El desenlace fue rápido y ruidoso. El príncipe entró precipitadamente y, con gran ostentación, cayó de rodillas, be­sando la mano de la princesita de los cabellos dorados.

Cuando volvió la calma, apareció Nat con su violín, sorprendiendo a los esposos Bhaer con una encantadora me­lodía. A la abuelita le saltaron las lágrimas. Jo, mirando a Laurie, le dijo en voz baja:

—Esa música es tuya; lo sé.

Laurie le respondió:

—Nat "debía" darte las gracias de una manera diferen­te, como sólo él sabe hacerlo. No podía ser de otro modo.

Después de que los aplausos premiaron al pequeño músico, ejecutó éste una canción movida, dando lugar al baile. Tía Amy llenó de orgullo a Dan, bailando con él. Jo debió aceptar todas las invitaciones para no desilusionar a los chicos. Desde luego, las parejas que se formaron fueron la de Daisy con Nat y Nan con Tommy. Pero lo que nadie esperaba era que tío Teddy invitara a bailar a Asia. ¡Lo orgullosa que se puso!

Terminado el baile, los mayores se fueron a la sala. Desde allí, seguían los juegos de los niños y comentaban ale­gremente.

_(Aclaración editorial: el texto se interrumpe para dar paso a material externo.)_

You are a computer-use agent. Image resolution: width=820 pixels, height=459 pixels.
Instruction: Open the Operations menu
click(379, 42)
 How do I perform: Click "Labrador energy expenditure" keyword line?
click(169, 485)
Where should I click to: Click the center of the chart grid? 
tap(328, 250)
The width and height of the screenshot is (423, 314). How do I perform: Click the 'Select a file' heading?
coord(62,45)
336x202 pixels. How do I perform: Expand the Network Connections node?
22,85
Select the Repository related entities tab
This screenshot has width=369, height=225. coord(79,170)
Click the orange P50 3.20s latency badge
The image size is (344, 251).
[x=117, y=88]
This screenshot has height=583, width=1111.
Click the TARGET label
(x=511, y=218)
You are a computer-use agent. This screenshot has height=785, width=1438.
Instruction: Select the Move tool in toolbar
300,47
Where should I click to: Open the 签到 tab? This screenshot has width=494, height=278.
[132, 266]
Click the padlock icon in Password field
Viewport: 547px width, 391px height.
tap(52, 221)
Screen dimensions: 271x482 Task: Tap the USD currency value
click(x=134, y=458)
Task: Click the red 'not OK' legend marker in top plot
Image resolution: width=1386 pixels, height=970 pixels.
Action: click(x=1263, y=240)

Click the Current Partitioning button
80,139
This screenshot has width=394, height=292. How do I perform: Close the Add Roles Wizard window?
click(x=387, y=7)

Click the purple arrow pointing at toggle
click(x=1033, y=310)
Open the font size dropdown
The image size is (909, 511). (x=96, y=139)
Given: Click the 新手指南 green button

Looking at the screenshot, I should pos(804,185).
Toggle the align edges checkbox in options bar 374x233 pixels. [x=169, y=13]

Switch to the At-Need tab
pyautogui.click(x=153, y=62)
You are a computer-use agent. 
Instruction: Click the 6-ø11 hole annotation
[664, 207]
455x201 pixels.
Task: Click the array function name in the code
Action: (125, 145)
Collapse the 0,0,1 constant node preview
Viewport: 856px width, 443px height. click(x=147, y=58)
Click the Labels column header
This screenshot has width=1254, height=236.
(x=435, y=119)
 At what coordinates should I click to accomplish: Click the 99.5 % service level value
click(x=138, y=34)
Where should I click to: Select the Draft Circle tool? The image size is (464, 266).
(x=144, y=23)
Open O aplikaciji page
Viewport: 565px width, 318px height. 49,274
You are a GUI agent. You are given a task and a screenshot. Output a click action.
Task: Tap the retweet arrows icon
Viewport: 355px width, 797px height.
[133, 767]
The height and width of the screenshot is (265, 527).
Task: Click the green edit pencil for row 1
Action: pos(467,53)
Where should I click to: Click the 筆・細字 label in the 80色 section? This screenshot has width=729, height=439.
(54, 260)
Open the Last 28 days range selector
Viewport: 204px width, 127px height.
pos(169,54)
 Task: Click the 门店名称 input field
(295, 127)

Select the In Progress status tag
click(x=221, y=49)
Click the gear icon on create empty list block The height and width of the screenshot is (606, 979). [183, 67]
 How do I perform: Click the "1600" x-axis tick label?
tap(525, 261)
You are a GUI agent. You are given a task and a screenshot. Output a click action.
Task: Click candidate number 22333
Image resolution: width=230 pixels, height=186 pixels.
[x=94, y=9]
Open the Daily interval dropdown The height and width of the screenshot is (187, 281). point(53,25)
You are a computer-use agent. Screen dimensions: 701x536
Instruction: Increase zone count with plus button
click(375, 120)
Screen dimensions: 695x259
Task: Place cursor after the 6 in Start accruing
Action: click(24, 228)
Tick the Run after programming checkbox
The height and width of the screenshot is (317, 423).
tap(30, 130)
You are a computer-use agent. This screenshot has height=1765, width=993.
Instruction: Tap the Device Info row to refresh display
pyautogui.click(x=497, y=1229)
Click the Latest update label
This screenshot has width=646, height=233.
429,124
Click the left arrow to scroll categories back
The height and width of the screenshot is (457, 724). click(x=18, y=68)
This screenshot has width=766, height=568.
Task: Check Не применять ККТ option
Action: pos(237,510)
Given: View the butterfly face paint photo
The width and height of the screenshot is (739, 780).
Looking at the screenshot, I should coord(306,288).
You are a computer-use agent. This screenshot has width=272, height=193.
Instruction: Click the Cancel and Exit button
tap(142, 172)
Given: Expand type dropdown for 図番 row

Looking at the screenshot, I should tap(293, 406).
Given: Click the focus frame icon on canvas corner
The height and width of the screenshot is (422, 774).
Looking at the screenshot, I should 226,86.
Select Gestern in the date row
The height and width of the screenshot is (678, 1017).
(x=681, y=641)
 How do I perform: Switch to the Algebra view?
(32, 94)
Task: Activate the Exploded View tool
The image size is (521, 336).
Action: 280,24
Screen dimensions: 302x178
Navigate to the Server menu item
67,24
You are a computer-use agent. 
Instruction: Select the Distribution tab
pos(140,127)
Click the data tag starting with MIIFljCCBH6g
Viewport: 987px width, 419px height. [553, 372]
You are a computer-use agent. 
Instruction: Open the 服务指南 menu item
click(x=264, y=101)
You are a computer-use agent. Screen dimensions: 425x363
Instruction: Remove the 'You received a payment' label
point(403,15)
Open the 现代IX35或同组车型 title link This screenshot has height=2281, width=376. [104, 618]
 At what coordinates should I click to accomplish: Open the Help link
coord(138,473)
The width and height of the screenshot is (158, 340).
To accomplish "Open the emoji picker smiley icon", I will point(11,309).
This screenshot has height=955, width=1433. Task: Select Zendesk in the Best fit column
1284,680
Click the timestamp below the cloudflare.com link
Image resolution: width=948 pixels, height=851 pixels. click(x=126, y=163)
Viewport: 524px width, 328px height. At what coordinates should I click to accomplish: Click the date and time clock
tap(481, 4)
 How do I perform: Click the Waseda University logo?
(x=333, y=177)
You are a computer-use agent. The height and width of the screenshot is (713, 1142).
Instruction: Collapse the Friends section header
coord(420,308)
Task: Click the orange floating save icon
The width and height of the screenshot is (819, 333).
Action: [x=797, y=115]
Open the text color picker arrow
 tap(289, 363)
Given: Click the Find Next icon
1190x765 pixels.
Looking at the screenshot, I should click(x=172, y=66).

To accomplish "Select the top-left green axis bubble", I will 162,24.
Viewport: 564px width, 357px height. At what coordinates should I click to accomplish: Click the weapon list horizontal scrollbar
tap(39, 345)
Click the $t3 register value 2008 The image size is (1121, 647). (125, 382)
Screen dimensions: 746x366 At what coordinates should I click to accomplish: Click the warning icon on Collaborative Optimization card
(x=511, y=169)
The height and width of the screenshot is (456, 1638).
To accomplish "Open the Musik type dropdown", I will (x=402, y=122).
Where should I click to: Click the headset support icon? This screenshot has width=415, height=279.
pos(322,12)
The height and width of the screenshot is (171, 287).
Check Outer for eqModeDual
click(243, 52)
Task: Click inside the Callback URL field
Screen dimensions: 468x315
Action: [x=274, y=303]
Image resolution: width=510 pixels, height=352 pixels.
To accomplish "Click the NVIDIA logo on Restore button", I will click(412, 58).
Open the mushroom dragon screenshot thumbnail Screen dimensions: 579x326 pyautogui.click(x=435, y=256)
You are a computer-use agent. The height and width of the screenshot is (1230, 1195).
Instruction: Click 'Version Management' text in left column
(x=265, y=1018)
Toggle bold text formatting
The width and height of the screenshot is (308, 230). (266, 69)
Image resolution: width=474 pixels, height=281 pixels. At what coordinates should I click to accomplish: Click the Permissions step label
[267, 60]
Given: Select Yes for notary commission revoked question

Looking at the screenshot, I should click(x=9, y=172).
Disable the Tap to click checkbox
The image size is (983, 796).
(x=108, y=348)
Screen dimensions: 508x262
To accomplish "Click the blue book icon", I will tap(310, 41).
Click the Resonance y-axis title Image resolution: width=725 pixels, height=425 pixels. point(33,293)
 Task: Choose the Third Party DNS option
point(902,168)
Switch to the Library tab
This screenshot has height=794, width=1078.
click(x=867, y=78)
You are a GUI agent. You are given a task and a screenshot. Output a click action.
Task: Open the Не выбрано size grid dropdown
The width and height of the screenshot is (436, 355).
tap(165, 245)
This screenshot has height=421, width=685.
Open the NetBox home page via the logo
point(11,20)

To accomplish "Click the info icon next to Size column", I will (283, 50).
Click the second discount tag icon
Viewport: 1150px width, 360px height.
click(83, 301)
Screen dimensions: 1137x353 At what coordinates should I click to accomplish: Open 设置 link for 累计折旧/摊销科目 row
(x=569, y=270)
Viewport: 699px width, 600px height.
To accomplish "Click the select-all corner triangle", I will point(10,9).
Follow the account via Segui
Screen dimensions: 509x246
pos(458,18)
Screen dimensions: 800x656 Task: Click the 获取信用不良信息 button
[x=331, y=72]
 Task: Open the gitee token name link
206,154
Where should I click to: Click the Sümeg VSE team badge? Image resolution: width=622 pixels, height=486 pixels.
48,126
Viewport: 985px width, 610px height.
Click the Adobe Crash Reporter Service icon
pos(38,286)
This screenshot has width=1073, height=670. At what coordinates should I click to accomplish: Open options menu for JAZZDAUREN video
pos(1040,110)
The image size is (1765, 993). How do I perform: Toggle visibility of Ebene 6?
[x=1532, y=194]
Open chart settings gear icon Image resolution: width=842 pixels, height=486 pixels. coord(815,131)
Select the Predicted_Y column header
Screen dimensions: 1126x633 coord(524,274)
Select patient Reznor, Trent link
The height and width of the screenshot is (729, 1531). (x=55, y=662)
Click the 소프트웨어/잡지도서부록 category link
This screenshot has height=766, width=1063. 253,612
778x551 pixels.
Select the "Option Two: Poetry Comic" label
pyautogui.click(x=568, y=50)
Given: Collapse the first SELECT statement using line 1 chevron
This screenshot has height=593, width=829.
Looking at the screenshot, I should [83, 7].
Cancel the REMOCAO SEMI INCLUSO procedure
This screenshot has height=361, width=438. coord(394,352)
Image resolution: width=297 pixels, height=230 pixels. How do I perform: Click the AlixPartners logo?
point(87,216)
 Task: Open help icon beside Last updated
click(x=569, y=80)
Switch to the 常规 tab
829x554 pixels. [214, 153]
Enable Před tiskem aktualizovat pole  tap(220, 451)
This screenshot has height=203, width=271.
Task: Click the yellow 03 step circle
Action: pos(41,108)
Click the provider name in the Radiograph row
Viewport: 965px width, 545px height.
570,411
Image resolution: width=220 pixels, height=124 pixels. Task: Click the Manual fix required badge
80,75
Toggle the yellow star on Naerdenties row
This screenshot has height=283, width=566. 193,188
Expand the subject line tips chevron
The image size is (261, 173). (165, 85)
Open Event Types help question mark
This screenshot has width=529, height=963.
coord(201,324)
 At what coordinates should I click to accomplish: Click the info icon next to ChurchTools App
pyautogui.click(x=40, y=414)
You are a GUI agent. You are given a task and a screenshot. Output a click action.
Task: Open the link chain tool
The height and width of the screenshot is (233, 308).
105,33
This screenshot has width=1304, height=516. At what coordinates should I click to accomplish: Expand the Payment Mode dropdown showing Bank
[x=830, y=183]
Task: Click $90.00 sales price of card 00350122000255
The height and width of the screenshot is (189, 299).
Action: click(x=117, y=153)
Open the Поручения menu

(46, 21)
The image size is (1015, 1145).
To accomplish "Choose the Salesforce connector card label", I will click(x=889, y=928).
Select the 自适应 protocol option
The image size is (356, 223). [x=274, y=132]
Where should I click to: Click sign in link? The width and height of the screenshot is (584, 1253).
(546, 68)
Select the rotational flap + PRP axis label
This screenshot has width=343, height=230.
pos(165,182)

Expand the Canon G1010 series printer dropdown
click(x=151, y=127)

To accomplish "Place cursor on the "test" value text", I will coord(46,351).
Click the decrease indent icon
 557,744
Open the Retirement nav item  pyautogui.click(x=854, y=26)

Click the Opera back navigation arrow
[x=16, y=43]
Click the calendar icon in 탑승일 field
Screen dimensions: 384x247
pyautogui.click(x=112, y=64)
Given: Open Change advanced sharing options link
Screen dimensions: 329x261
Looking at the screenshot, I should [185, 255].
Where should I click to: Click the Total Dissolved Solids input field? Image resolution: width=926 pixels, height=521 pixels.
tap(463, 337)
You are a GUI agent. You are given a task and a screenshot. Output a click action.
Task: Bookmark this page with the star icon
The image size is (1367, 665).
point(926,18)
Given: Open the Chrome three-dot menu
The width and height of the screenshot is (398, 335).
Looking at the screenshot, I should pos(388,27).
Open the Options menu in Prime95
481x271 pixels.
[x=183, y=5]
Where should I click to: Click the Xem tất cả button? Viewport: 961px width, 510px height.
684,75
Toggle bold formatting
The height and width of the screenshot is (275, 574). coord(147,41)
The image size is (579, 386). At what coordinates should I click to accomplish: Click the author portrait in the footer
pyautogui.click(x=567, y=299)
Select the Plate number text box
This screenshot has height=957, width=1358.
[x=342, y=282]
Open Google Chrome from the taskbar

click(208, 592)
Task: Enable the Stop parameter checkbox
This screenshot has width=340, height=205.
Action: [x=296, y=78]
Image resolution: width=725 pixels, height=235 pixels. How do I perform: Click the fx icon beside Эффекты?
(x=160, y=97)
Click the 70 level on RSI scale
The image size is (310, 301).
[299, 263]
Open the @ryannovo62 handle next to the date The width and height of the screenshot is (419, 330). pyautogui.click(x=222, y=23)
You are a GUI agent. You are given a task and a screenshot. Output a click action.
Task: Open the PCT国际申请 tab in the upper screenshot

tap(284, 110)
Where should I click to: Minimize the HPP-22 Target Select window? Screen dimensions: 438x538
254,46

Laurie buscó a Jo y le preguntó:

—¿En qué piensa la hermana feliz?

—En mi tarea cumplida, en el éxito obtenido este vera­no; en el futuro de "mis hijos", querido Teddy —respon­dió Jo.

—Sí. ¡Has triunfado! Cada año es mejor tu cosecha. ¡Debes sentirte verdaderamente feliz! —le dijo, convencido.

—¡Mi famosa escuela! —observó Jo—. Sin embargo, tú no creías en ella. Ahora te gusta. ¡Mira qué hermoso grupo de chicas y chicos! ¡He aquí el resultado de mi tarea!

—Jo, me convenciste. Tanto que, cuando mi Bess sea mayorcita, la enviaré a educarse a tu "Escuela de Plumfield".

—Lo que me dices me enorgullece, Teddy. Tu princesita de cabellos dorados educará a "mis hombrecitos" sin proponérselo. Todos desean merecer su sonrisa.

Mientras se producía esta conversación, Laurie no había perdido el tiempo. Se había deslizado entre los chicos y les había propuesto que hicieran una ronda. Los niños, toma­dos de la mano, entraron corriendo a la sala, y rodearon a los esposos Bhaer, entonando muy alegres:

"El trabajo del verano terminó

y se fue con sus horas de calor;

felices recogimos la cosecha

y en la fiesta el verano dijo adiós.

Lo que mejor hemos logrado

es la alegría de todos los que estamos,

y queremos a mamá y a papá Bhaer decirles:

—¡Gracias, padres, de todo corazón!"

La alegre ronda infantil se fue cerrando, hasta dejar a la pareja estrechamente aprisionada. Era como una flor que fuera ajustando sus pétalos. Los esposos Bhaer sólo veían caras risueñas y ojos brillantes que con su mirada agradecida los acariciaban dulcemente.